I also have some wishful thinking even with this blog right now that it could lead to making money.
That’s also a problem: managing expectations. I don’t want to be dissapointed if I give up on this or anything really to make money, but I also want some realistic expectations that if I try hard enough, or that I am worthy and talented enough to make something succesful, if I try hard enough.
Anyways, back on the feedback thing, I told my mom about my health problems and about being suicidal, and she said all I have to do to fix it is try new things, and that essentially, I know how to fix it, i’m just not trying. Basically, to fix my loneliness, hang out with people more, to fix my boredom, watch one of the ‘millions’ of movies out there, or read a book. My dad said to read a book too whenever I say i’m bored. I told him i’m suicidal, and he said to call 9/11 lol.
But yeah, I hate to say it, but they were right. And F*CK all of my fake friends who didn’t reply when I needed someone to hear me the most when I was at rock bottom. And i’m not even out of it yet. But what really saved me from going to the psych ward is…… reading, so that’s what i’ll end with. Thank you books, fuck you mindless scrolling on tiktok, youtube shorts, and instagram for making me feel horrible about myself that i’m wasting my time or seeing people who are “better” than me doing “better” things with a “better” life.

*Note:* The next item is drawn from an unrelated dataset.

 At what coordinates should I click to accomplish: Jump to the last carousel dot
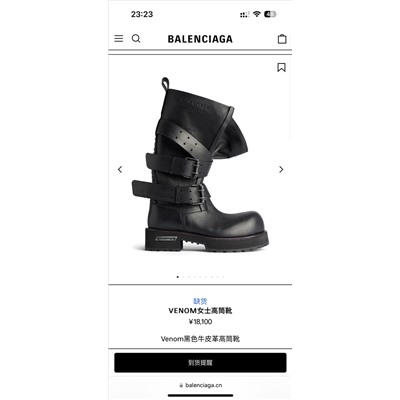coord(223,277)
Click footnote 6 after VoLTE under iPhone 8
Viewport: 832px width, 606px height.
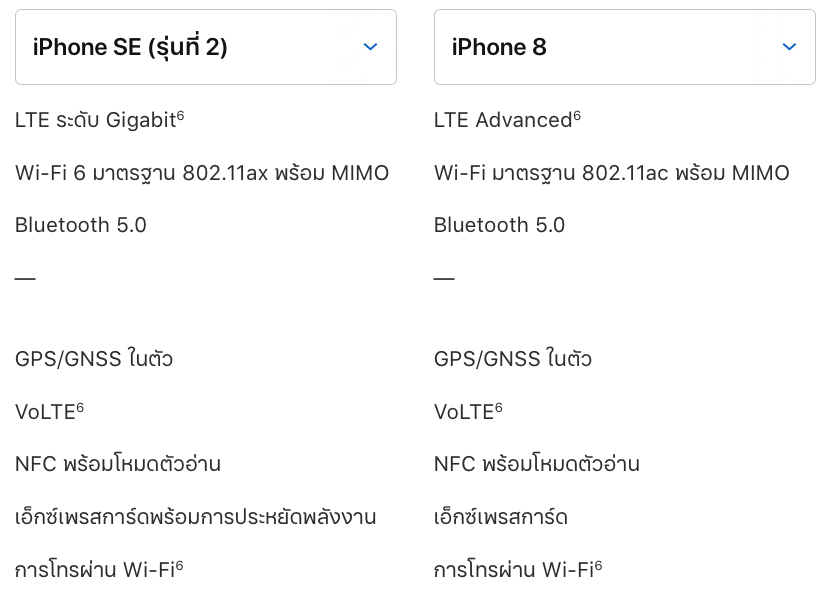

And fuck you self-help gurus for your clickbaitey titles that appeal to my insecurities and preaching a “magic pill” like quitting porn or “productivity” hacks. Not to mention the people like the kardashians who disable comments from non-famous people, and advertise their companies and make millions after millions, probably not even from posts from they themselves, but their management teams.
And also, you ‘self-help’ gurus, i’m still posessed by them, because now all I do, trial after trial, is that ‘one-thing’ to make me ‘rich’ or ‘better with ladies’ or whatever. I can’t help that those videos still hook me, but maybe one day i’ll find my own technique and that’ll work.